# [Selected text]
>>>

I am very glad that Mike appears to agree with me on the following important
points about Volume 3:

1. the main subject of Volume 3 is the distribution of surplus-value.

2. Marx's theory of the distribution of surplus-value is based on the key
methodological premise that the total amount of surplus-value is determined
prior to its division into individual parts.

3. Engel's edition of Volume 3 at least follows closely the overall
structure of Marx's 1864-65 manuscript.

4. the concept of cost price must be developed prior to the concept of
price of production (and the other concepts in Volume 3) because prices of
production are explained in terms of cost price.

However, Mike still argues that this does not necessarily imply that Volume
3 must BEGIN with cost price; i.e. cost price could still precede price of
production, etc. and yet Volume 3 could begin with some other concept (i.e.
some other concept predede that of cost price). This is of course a logical
possibility. Let us examine this more closely.

On further reflection, it seems to me that, in a sense, the actual starting
point of Volume 3 is the concept of PROFIT, rather than the concept of cost
price. In the earlier drafts of Volume 3 (in the Grundrisse and the 1861-63
manuscript), Marx began directly with profit (more on this below). However,
while working on the 1861-63 manuscript, Marx realized that he needed the
concept of cost price in order to develop the concept of profit (MECW, vol.
33, pp. 78-84 and 91-103). Profit is the excess of the price of commodities
over their cost price. Therefore, in Marx's 1864-65 manuscript of Volume 3,
Marx began with cost price and then followed with profit. But the real
starting point is profit, as in the earlier drafts.

In the GRUNDRISSE, Section 1 of the "Chapter on Capital" was about "the
production process of capital" and Section 2 was about "the circulation
process of capital" (as in the later versions of Volume 1 and Volume 2).
Section 2 on the circulation process is concerned an analysis of such
characteristics as the costs of circulation, the time of circulation,
turnover period, fixed and circulating capital, etc. The main conclusion of
this analysis in Section 2 is that the amount of surplus-value produced by a
given capital in a given period of time, e.g. a year, depends not only on
surplus-labor time, but also depends on the conditions of circulation, and
in particular on the turnover time of capital. This makes it appear as if
circulation is an independent source of surplus-value, in addition to
surplus labor time.

Section 3 (which was very short, only about 30 pages) was then about
"capital as fructiferous, or the transformation of surplus-value into
PROFIT". The key new concepts developed in this section are profit and the
rate of profit. This section begins as follows (and Mike should like this):

Capital is now posited as the unity of production and circulation; and the
surplus-value is creates in a given period of time, e.g. in one year ...
Capital is now realised ... as value which posits value. ...
In a definite period of time, ... capital produces a definite
surplus-value, which is determined not only by the surplus-value it
posits in one production period, but rather by the number of repetitions
of the production process, or of its reproductions is a specified period
of time.

Because of the inclusion of circulation, of its movement outside the
immediate production production, with the reproduction process,
surplus-value APPEARS no longer to be posited by its simple, direct
relation to living labor; this relation appears, rather, as merely a
moment of its total movement.

<<<

# [Data]
>>>

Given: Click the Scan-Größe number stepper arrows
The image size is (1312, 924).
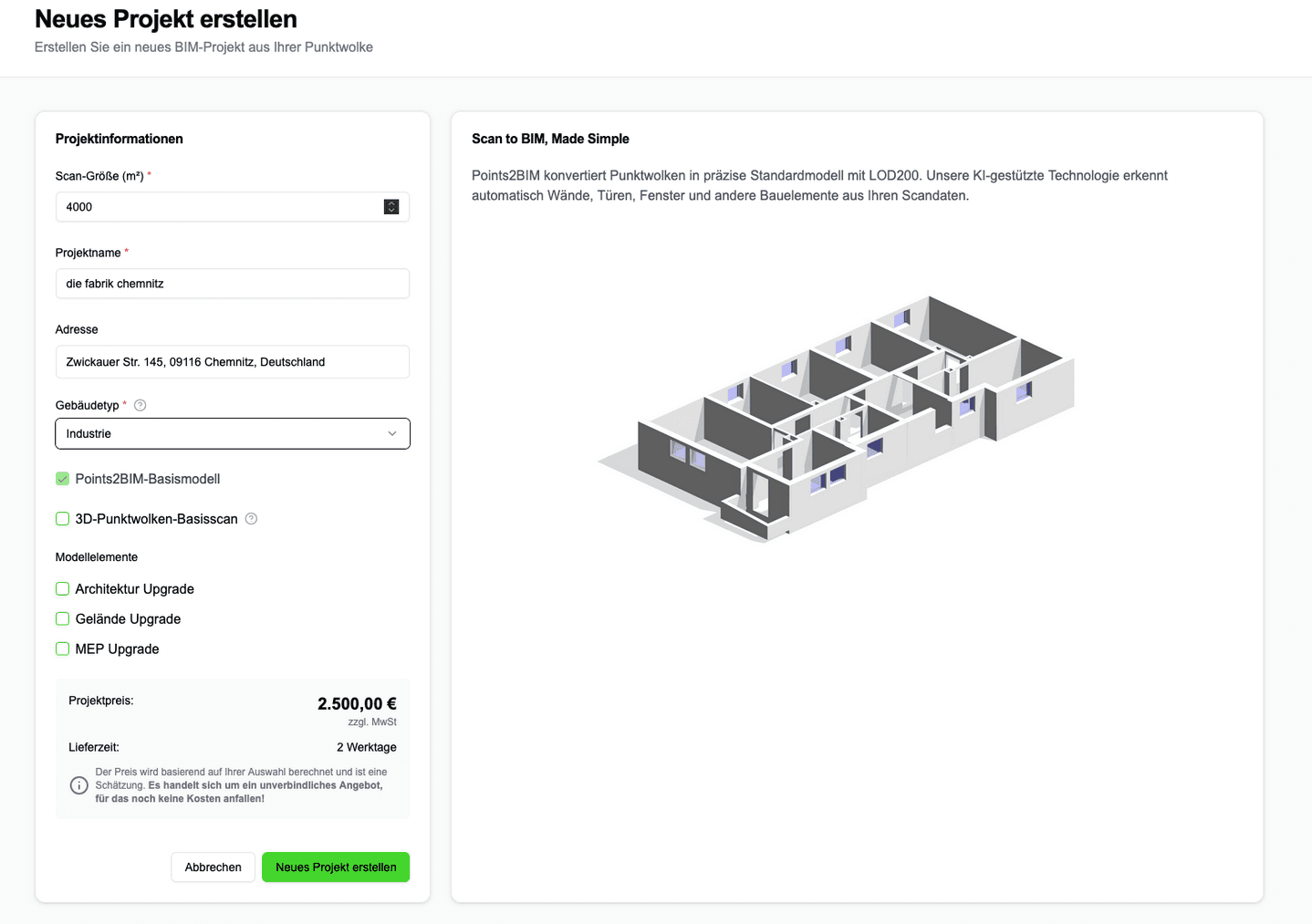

<<<

# [Requirement]
From the text on Marx's Volume 3, extract the stretch from "Capital is now realised" through "its total movement." word for word.

# [Full answer]
Capital is now realised ... as value which posits value. ...
In a definite period of time, ... capital produces a definite
surplus-value, which is determined not only by the surplus-value it
posits in one production period, but rather by the number of repetitions
of the production process, or of its reproductions is a specified period
of time.

Because of the inclusion of circulation, of its movement outside the
immediate production production, with the reproduction process,
surplus-value APPEARS no longer to be posited by its simple, direct
relation to living labor; this relation appears, rather, as merely a
moment of its total movement.